Ma ci sono anche motivi pratici, legati al fatto che quando ascoltiamo una canzone, in modo automatico usiamo la nostra memoria per "registrare" la melodia nella nostra mente; e riapriamo quel "cassetto della memoria" ogni volta che vogliamo ricantarla, ritrovando dentro quel "cassetto" non solo la melodia ma anche tutto ciò che la accompagnava. Se la melodia è quindi accompagnata da un testo, la nostra mente ricorderà anche le parole di quel testo, essendo parte di quella melodia. Diventa così molto facile arricchire il proprio vocabolario in breve tempo, poiché specialmente nel caso delle canzoni italiane, il testo di una sola canzone contiene un gran numero di nuove parole.

Ma i lati positivi non finiscono qui! I cantanti italiani sono molti ed ognuno porta con se la propria regione di provenienza. Diventa così possibile ascoltare diversi accenti nel modo di cantare, ma certe volte anche espressioni di una zona d'Italia e un'infinità di vocaboli e sinonimi, regalandoci così una varietà e un allenamento all'ascolto, che difficilmente si trova in altri metodi di studio di una lingua. 
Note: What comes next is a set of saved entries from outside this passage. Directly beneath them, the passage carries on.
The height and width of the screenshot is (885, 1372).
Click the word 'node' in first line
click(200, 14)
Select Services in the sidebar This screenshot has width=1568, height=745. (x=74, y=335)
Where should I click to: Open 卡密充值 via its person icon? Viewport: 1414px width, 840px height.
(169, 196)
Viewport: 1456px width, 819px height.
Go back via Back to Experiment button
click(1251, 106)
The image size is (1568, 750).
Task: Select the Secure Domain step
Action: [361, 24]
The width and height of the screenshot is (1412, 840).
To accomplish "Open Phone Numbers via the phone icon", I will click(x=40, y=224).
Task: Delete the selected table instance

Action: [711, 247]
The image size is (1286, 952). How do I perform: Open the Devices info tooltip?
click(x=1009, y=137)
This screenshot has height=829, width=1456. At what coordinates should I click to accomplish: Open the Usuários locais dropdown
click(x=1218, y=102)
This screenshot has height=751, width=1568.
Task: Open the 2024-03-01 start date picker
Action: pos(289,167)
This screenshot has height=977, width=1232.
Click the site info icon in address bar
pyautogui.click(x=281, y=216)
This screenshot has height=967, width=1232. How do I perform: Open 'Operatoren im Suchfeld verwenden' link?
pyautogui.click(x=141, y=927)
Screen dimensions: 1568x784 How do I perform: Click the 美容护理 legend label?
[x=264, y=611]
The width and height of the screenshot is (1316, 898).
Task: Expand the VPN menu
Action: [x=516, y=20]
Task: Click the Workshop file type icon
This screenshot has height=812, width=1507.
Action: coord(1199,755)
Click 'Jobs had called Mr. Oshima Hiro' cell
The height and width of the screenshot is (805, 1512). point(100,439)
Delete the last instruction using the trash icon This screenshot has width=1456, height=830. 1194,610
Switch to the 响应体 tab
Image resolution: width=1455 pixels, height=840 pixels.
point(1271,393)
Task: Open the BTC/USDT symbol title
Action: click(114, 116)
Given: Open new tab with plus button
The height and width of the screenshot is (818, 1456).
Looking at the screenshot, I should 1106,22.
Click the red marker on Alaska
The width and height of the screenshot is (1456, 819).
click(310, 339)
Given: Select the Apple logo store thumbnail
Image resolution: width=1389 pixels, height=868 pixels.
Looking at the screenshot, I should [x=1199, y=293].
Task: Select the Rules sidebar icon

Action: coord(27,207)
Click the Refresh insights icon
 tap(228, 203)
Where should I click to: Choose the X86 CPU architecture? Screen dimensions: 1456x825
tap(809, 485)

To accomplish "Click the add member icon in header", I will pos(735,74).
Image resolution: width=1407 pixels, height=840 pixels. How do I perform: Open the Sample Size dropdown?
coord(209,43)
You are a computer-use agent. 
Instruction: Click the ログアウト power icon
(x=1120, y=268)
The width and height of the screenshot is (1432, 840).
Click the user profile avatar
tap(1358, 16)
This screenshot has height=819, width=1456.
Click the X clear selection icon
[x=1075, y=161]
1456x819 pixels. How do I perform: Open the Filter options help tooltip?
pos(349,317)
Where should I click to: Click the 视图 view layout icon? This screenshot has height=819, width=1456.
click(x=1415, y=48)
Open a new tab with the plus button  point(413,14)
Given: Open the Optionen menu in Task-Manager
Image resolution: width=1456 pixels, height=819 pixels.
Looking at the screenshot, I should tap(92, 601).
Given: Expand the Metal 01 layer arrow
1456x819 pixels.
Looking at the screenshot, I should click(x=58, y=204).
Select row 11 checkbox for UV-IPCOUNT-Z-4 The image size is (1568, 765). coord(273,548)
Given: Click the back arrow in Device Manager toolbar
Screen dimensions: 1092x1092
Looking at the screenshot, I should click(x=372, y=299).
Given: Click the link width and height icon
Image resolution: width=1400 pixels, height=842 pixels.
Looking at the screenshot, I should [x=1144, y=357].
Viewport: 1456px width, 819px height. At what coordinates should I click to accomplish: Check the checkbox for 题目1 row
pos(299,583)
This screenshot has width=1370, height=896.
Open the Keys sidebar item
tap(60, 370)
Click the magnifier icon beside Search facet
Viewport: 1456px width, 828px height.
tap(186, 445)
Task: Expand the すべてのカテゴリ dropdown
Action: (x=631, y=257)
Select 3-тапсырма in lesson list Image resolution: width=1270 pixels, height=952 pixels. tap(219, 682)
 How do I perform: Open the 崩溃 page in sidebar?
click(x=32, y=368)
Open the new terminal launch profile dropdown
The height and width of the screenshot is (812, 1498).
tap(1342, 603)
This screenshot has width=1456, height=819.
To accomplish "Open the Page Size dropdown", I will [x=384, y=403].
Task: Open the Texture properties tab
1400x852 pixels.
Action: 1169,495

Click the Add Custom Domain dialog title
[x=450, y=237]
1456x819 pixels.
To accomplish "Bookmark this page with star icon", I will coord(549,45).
In ultimo, la nostra mente registra anche le emozioni che la melodia ci ha regalato. Ogni canzone diventa così una fotografia, fatta di musica, parole ed emozioni, difficile da dimenticare.

Ovviamente il livello di apprendimento che possiamo raggiungere, dipende da ognuno di noi. Ascoltare molte volte la canzone, aiutarci con un dizionario mentre ascoltiamo e leggiamo il testo, cercare volta per volta di inserire quel significato al contesto e l'aiuto di qualcuno che ci spiega il significato delle frasi più difficili, sono tutti elementi importanti per il risultato che vogliamo raggiungere. Ma la bellezza della musica è che ci lascia liberi di scegliere il nostro punto di arrivo. Come le parole di una famosa canzone italiana, ci da "pause e note in libertà". Forse è per questo che anch'io vivo per lei

Buon divertimento e buon ascolto a tutti!